Our responsibility is to express an opinion on the Companys internal financial controls over financial reporting based on our audit. We conducted our audit in accordance with the Guidance Note on Audit of Internal Financial Controls Over Financial Reporting (the "Guidance Note") and the Standards on Auditing deemed to be prescribed under Section 143(10) of the Act to the extent applicable to an audit of internal financial controls, both applicable to an audit of internal financial controls and both issued by the ICAI. Those Standards and the Guidance Note require that we comply with ethical requirements and plan and perform the audit to obtain reasonable assurance about whether adequate internal financial controls over financial reporting was established and maintained and if such controls operated effectively in all material respects.

Our audit involves performing procedures to obtain audit evidence about the adequacy of the internal financial controls system over financial reporting and their operating effectiveness. Our audit of internal financial controls over financial reporting included obtaining an understanding of internal financial controls over financial reporting, assessing the risk that a material weakness exists, and testing and evaluating the design and operating effectiveness of internal control based on the assessed risk. The procedures selected depend on the auditors judgment, including the assessment of the risks of material misstatement of the financial statements, whether due to fraud or error.

We believe that the audit evidence we have obtained is sufficient and appropriate to provide a basis for our audit opinion on the Companys internal financial controls system over financial reporting.

Meaning of Internal Financial Controls Over Financial Reporting

A Companys internal financial control over financial reporting is a process designed to provide reasonable assurance regarding the reliability of financial reporting and the preparation of financial statements for external purposes in accordance with generally accepted accounting principles. A Companys internal financial control over financial reporting includes those policies and procedures that (1) pertain to the maintenance of records that, in reasonable detail, accurately and fairly reflect the transactions and dispositions of the assets of the company; (2) provide reasonable assurance that transactions are recorded as necessary to permit preparation of financial statements in accordance with generally accepted accounting principles, and that receipts and expenditures of the entity are being made only in accordance with authorisations of management; and (3) provide reasonable assurance regarding prevention or timely detection of unauthorised acquisition, use, or disposition of the entitys assets that could have a material effect on the financial statements (4) also provide reasonable assurance by the internal auditors through their internal audit reports given to the entity from time to time.

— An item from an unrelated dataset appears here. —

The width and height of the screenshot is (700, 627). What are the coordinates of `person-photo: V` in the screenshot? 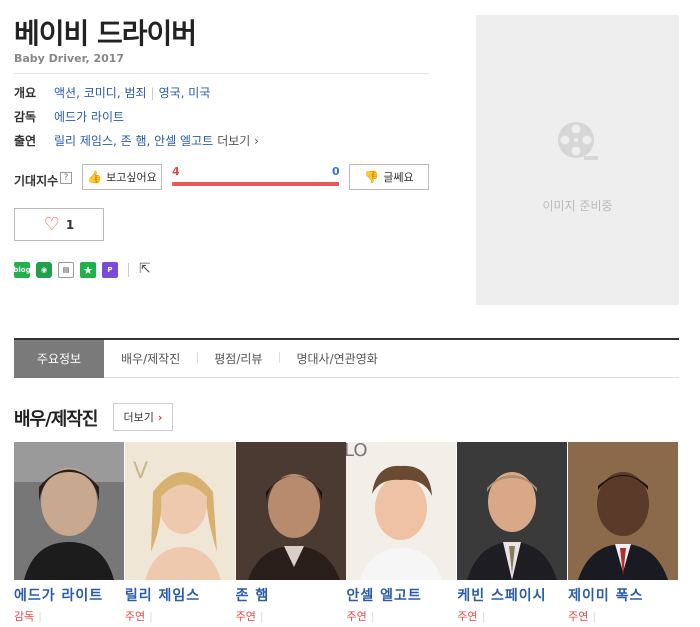 It's located at (180, 511).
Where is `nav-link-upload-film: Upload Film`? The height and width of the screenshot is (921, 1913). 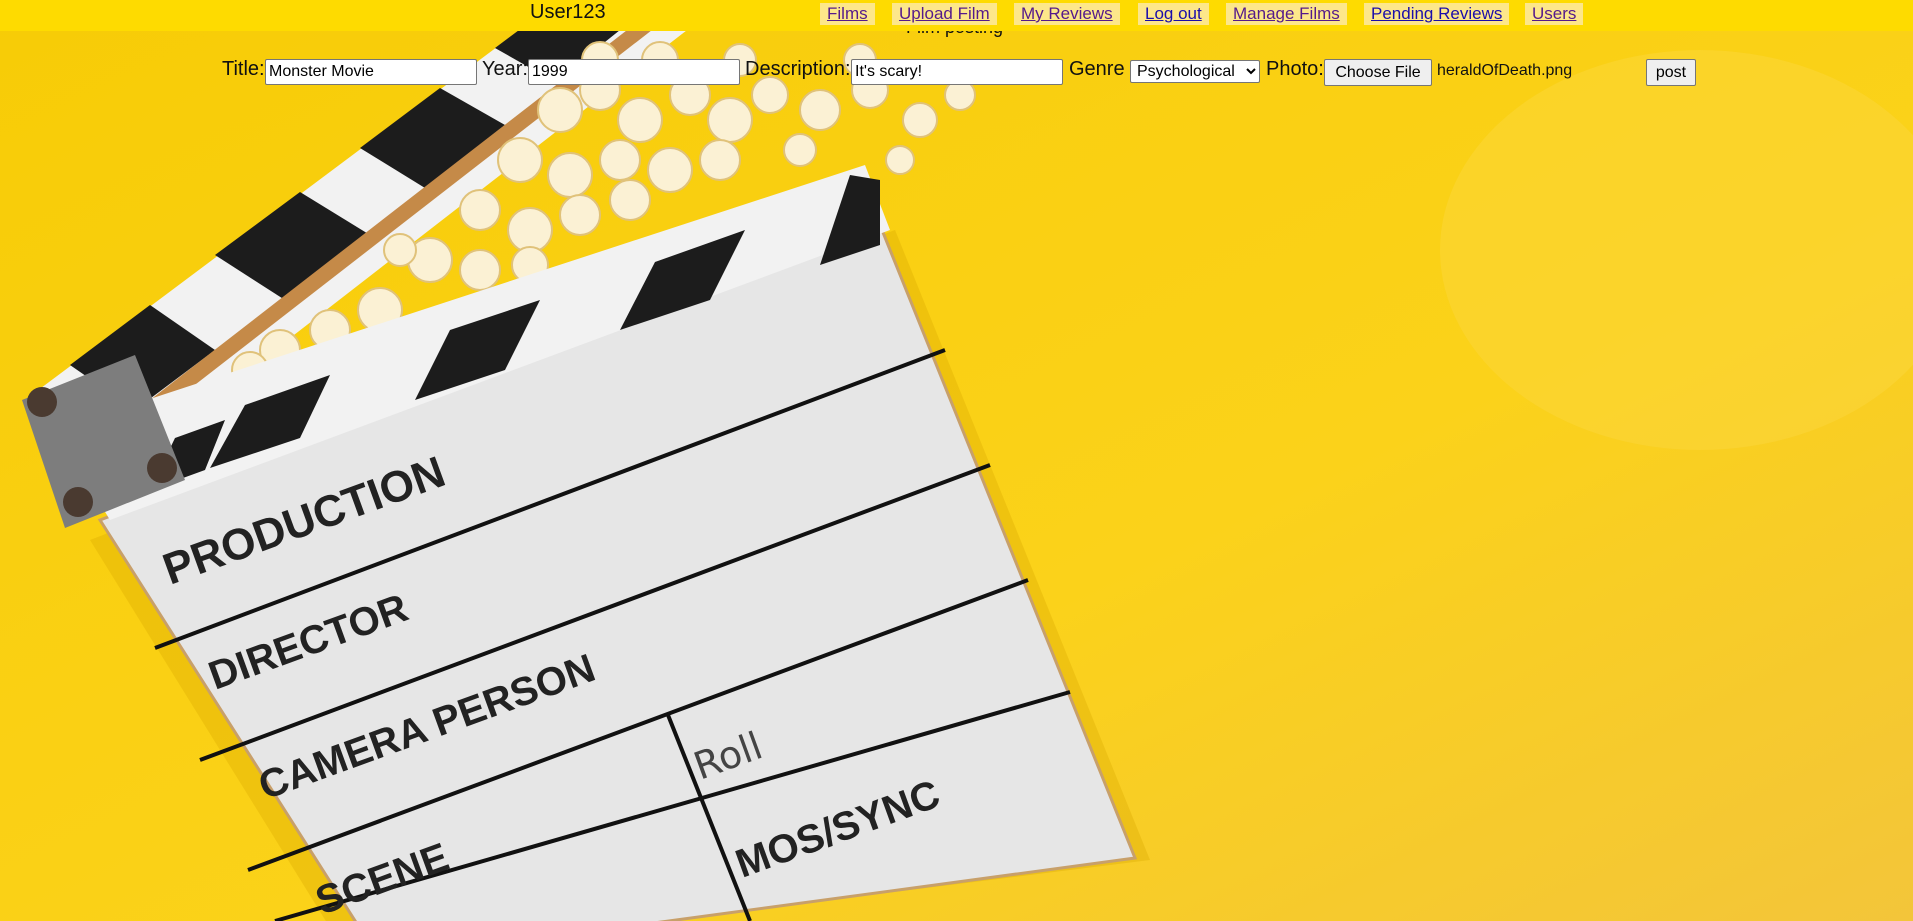 nav-link-upload-film: Upload Film is located at coordinates (944, 14).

Inherent Limitations of Internal Financial Controls Over Financial Reporting

Because of the inherent limitations of internal financial controls over financial reporting, including the possibility of collusion or improper management override of controls, material misstatements due to error or fraud may occur and not be detected. Also, projections of any evaluation of the internal financial controls over financial reporting to future periods are subject to the risk that the internal financial control over financial reporting may become inadequate because of changes in conditions, or that the degree of compliance with the policies or procedures may deteriorate.

Opinion

In our opinion, to the best of our information and according to the explanations given to us, the Company has, broadly, in all material respects, an adequate internal financial controls system over financial reporting and such internal financial controls over financial reporting were operating effectively as at 31st March, 2023, based on the internal control over financial reporting criteria established by the Company considering the essential component of internal control stated in the Guidance Note on Audit of Internal Financial Controls Over Financial Reporting issued by the Institute of Chartered Accountants of India.